Review into vocational and applied learning pathways in senior secondary schooling

The Victorian Budget 2020-21 invests $38 million to support students to access high-quality vocational and applied learning pathways and develop a new vocational pathway within the Victorian Certificate of Education (VCE).

This is the first stage in implementing the transformative reform agenda recommended by a review into vocational and applied learning pathways for senior secondary students led by John Firth, former Chief Executive Officer of the Victorian Curriculum and Assessment Authority (VCAA).

The review consulted widely with stakeholders. The views, experiences and opinions that stakeholders shared in these consultations were a critical source of evidence that the review relied upon to develop its findings and recommendations.

Review recommendations

The review found major changes are needed to make sure all Victorian secondary students have access to high quality vocational training that meets their strengths and interests, an gives them the skills they need, and that leads them into further training, education and, ultimately, a great job.

It recommends:

  • Victoria should move to an integrated senior secondary certificate, with vocational education embedded in the VCE. This certificate will replace the existing standalone VCAL certificate. This will give students the opportunity to develop both academic and practical skills.
  • Vocational and VET training should be more closely aligned with Victoria’s growth sectors and local industry needs. This training should be available to every senior secondary student.
  • A new Foundation Pathways Certificate should be created to formally recognise the skills and achievements of students who are not ready to complete Year 12. This will support those students to make successful post-school transitions. This will be particularly important for students with a disability and additional needs, and for students experiencing personal challenges.
  • All students who fully or partially complete vocational and applied learning subjects should receive an enhanced Statement of Results to provide a full picture of their strengths, capabilities and achievements when they finish school.
  • Schools should receive more support to deliver vocational and applied learning. This can be achieved through improving the capability of teachers and reducing operational and administrative burdens on schools.

Victorian Government response

The Victorian Government has accepted in principle all of the review’s recommendations. They provide a set of transformative reforms that will:

  • lift the quality and perception of vocational education
  • help more students access high-quality programs, and
  • provide students with a vocational pathway that gives them the skills they need to move successfully into further training and jobs.

These reforms will build on the Education State agenda and significant investments already made to reforming vocational and applied learning through initiatives such as Head Start Apprenticeships.
------------------------------------------------------------------------
* **Description of the task**: Can you duplicate the vocational pathways review text from "Victorian Government response" to "training and jobs."? The rows that come next are drawn from a separate source.
------------------------------------------------------------------------
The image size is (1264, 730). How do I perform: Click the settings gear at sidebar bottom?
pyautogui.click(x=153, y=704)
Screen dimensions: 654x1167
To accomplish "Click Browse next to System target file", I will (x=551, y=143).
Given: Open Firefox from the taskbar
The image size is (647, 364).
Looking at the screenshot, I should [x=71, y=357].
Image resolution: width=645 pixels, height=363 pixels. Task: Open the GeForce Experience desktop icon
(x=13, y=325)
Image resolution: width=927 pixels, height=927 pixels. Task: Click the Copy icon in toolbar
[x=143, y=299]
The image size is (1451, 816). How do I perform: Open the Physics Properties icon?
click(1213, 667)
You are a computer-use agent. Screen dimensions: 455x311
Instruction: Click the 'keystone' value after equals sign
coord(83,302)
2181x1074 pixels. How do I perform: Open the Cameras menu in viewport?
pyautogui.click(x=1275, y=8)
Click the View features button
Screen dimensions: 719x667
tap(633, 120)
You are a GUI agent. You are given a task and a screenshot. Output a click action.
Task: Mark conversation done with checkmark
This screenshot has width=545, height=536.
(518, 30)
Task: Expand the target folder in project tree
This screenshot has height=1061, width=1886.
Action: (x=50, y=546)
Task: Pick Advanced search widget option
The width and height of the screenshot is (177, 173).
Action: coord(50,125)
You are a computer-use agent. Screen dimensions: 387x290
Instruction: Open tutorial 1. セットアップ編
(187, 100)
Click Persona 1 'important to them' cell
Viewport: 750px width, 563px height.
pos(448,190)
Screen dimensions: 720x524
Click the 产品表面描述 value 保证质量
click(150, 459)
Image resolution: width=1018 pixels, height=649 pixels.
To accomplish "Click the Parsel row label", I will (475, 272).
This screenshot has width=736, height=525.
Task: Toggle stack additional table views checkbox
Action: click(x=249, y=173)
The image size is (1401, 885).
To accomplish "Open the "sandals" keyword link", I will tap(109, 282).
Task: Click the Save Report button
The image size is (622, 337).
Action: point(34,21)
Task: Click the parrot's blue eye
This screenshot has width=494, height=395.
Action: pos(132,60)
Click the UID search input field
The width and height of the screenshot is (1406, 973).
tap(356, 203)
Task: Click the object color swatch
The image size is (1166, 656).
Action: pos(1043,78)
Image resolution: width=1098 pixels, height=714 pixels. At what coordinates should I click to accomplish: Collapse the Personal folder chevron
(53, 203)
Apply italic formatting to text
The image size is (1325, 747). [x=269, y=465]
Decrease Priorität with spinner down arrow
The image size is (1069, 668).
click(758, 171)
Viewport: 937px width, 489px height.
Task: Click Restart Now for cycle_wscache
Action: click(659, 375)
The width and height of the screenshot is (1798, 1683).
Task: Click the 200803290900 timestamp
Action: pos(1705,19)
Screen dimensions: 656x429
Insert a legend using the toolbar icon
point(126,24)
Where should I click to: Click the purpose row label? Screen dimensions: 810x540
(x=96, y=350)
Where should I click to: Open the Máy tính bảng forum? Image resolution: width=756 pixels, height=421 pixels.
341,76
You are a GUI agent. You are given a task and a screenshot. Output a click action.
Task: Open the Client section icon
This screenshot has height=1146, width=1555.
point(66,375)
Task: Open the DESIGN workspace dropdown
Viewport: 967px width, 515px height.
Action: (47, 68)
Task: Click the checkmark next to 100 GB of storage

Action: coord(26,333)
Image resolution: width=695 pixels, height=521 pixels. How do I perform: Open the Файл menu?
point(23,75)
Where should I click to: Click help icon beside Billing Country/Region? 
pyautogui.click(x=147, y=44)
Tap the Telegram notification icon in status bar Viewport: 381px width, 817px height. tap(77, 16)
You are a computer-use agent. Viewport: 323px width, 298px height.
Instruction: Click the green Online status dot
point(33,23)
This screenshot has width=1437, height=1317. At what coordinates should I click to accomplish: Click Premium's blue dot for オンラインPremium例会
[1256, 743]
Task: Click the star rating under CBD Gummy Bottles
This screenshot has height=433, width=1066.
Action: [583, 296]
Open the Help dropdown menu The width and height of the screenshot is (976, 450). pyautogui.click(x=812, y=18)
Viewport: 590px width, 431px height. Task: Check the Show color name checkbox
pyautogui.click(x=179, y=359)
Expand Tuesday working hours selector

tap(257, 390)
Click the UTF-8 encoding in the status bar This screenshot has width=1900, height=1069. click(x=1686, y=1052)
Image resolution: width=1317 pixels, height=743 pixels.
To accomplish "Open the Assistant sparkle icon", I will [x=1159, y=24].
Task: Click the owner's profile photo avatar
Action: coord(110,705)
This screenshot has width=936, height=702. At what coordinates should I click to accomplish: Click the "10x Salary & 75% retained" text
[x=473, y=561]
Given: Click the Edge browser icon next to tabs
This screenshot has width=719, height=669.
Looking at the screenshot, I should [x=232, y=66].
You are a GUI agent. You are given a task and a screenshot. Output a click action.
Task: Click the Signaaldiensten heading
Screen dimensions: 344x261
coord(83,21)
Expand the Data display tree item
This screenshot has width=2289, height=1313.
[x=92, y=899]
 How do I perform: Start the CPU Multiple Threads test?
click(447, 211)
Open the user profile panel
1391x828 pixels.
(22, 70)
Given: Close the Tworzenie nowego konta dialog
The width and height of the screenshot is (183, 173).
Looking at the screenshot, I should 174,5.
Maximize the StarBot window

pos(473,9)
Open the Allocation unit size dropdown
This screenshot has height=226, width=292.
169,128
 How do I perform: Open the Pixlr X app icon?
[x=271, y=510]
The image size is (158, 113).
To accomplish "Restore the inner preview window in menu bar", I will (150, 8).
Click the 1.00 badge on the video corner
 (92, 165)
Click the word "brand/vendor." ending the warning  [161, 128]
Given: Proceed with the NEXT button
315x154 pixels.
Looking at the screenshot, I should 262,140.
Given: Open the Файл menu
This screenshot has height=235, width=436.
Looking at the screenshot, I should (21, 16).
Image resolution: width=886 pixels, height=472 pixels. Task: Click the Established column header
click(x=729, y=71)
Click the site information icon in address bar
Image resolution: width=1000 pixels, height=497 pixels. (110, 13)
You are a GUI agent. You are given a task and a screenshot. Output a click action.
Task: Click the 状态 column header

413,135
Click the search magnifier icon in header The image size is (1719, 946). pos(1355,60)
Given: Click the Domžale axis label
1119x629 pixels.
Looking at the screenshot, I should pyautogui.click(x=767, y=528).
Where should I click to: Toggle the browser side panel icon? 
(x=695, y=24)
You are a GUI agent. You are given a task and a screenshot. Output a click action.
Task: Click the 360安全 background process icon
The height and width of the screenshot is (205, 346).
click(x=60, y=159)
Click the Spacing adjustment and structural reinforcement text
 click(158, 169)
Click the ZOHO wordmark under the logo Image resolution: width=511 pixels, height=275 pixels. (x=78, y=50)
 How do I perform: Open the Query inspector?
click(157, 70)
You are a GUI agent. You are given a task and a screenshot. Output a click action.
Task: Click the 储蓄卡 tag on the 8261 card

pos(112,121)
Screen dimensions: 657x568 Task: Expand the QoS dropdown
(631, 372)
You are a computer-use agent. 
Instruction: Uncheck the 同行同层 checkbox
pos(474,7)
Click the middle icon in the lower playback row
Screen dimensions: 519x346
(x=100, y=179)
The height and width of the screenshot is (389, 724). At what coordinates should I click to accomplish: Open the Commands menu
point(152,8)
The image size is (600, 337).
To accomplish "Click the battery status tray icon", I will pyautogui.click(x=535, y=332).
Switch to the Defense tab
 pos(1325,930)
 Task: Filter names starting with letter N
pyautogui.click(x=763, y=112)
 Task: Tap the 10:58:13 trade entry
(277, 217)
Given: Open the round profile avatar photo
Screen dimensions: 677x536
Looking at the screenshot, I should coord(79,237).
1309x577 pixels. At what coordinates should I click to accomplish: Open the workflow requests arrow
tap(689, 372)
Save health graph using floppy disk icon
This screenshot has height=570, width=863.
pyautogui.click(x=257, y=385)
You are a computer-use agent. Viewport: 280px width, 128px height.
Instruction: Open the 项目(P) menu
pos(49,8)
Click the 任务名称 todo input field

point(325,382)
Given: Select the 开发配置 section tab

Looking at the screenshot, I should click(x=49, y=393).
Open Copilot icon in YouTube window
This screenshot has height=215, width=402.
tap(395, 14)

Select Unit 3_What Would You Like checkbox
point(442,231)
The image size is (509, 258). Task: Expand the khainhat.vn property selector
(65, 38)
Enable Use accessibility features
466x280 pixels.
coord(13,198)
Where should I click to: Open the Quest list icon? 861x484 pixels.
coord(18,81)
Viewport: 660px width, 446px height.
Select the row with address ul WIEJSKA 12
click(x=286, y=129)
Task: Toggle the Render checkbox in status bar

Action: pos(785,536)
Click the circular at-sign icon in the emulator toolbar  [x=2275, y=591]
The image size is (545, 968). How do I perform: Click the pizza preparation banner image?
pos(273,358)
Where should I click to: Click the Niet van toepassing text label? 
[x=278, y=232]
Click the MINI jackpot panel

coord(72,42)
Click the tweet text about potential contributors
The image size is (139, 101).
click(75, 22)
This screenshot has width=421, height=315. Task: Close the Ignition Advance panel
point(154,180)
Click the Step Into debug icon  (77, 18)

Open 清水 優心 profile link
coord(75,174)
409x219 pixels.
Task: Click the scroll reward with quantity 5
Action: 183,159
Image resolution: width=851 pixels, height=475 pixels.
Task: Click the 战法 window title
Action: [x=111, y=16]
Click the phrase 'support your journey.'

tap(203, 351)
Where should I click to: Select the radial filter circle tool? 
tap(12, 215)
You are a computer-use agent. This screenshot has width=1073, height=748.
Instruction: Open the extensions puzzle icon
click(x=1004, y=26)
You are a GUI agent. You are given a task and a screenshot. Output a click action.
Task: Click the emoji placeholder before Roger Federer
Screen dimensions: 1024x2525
------------------------------------------------------------------------
* **Result for this task**:
Victorian Government response

The Victorian Government has accepted in principle all of the review’s recommendations. They provide a set of transformative reforms that will:

  • lift the quality and perception of vocational education
  • help more students access high-quality programs, and
  • provide students with a vocational pathway that gives them the skills they need to move successfully into further training and jobs.